3 – Be enthusiastic when doing what you’re told to do. Hopefully, you have ended up with a partner who is aware of their body and what pleases them. And, they are confident and empowered enough to communicate that to you (and you are awesome enough to encourage them to do so). They tell you exactly which part to stimulate and how to do it. If you think you won’t enjoy that or are not comfortable doing it, simply indicate your discomfort and pass. However, if you do decided to go for it, put all your focus and energy into it. Make it your mission to do a great job and seem excited about it. Your partner will probably pick up on your lack of interest, otherwise.
4 – Practice your oral skills (and don’t forget a dental dam). For two reasons: it feels great and there aren’t many people who know how to give good head to a vulva-owner. Bad oral sex can actually be worse than no oral sex. And, good oral sex will definitely be something your partner will never forget. Did I mention the importance of a dental dam and preventing STI transmission? Also, stay tuned for an article on how to orally please a vulva.

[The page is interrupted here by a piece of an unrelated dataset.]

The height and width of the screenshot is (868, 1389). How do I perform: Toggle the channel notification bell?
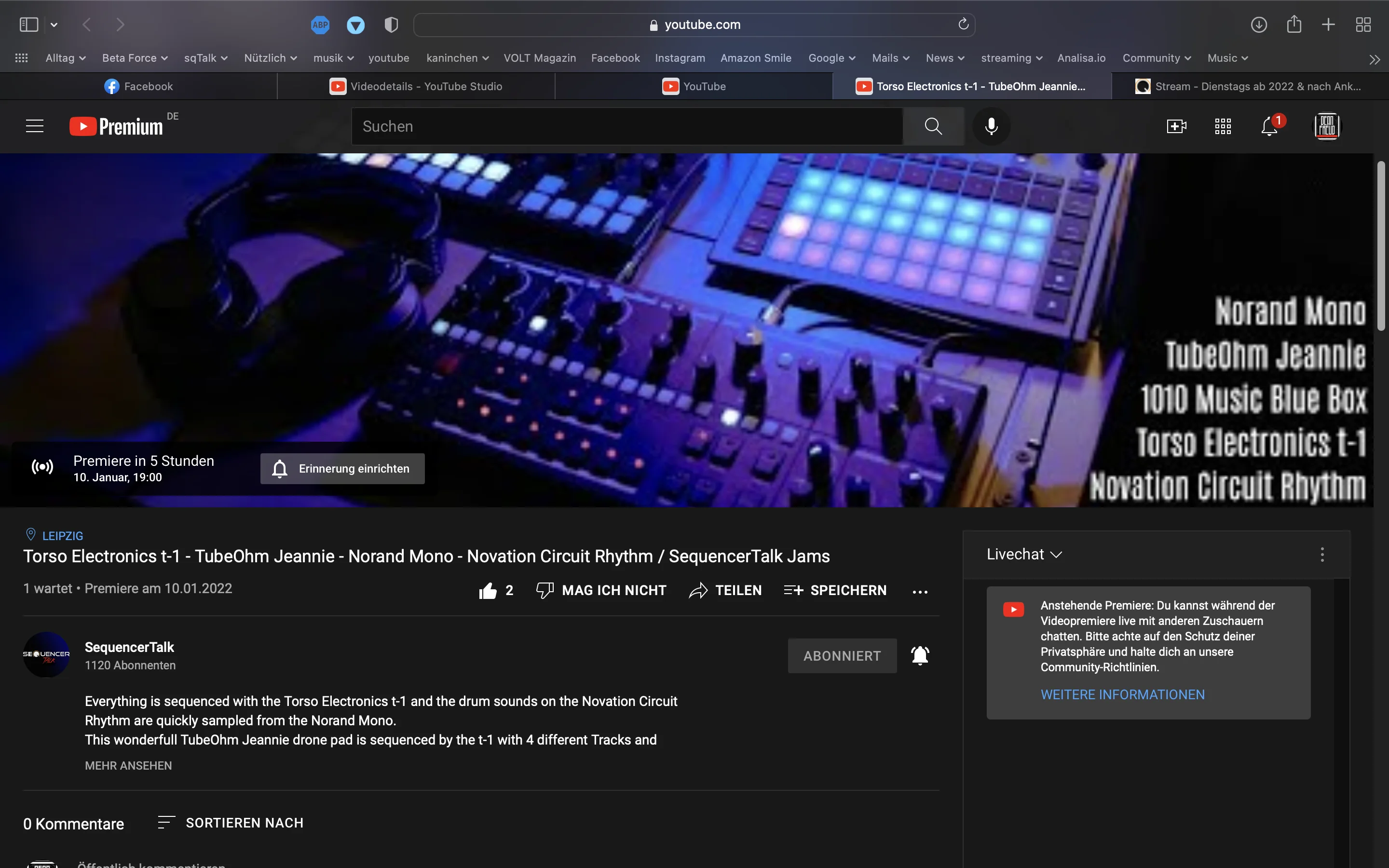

5 – Beware that your touch and grip may just be too hard. Many people with strong arms and fingers don’t often realize how hard their grips can be, especially when they feel passionate and are “in the mood”. If you sense that your partner is moving away and shifting their body every time you touch them, you may want to be more conscious about your touch. Always start on the side of caution with gentle grips and slowly build up to harder grips. In fact, you partner may really enjoy tight and strong grips. Ask them about it, and make sure you save the power of your lovely muscles for the right moment.
6 – Give your partner’s vagina time to get wet and expand. Sometimes it takes a while, be patient. If you own a penis, think about how you need time to get hard and ready for intercourse. Vaginal tissue also needs to expand and get ready for penetration. If penetration happens before the vagina is ready, it can cause your partner pain and discomfort. “Wetness” is a fair indication of whether or not your partner’s vagina is ready for penetration. You may also need to supplement natural lubrication. Using lube can make a world of difference. If you don’t have some fine store-bought lubrication handy, saliva can get the job done as well.
7 – Focus on your partner’s pleasure, not orgasm. Whether or not your partner orgasms does not necessary reflect on how good of a time they are having or how good your sexual skills are. Every person orgasms for different reasons at different times and, especially during casual sex with someone you have never been with before, it may be too difficult to put all the pieces together. Ask your partner what they like or how you can help them orgasm. If they give you directions, follow on. However, do not insist or act like your sexual encounter has to last until your partner comes.
8 – After-care is lovely. You may be so relaxed and tired that you are ready to fall asleep. Unless your casual partner is also falling asleep, courtesy rules that you keep it together a few minutes longer to make sure your partner is doing OK and has everything they need (especially if you’re the one hosting). Even if your after-care is limited to giving a hug, it is still better than nothing.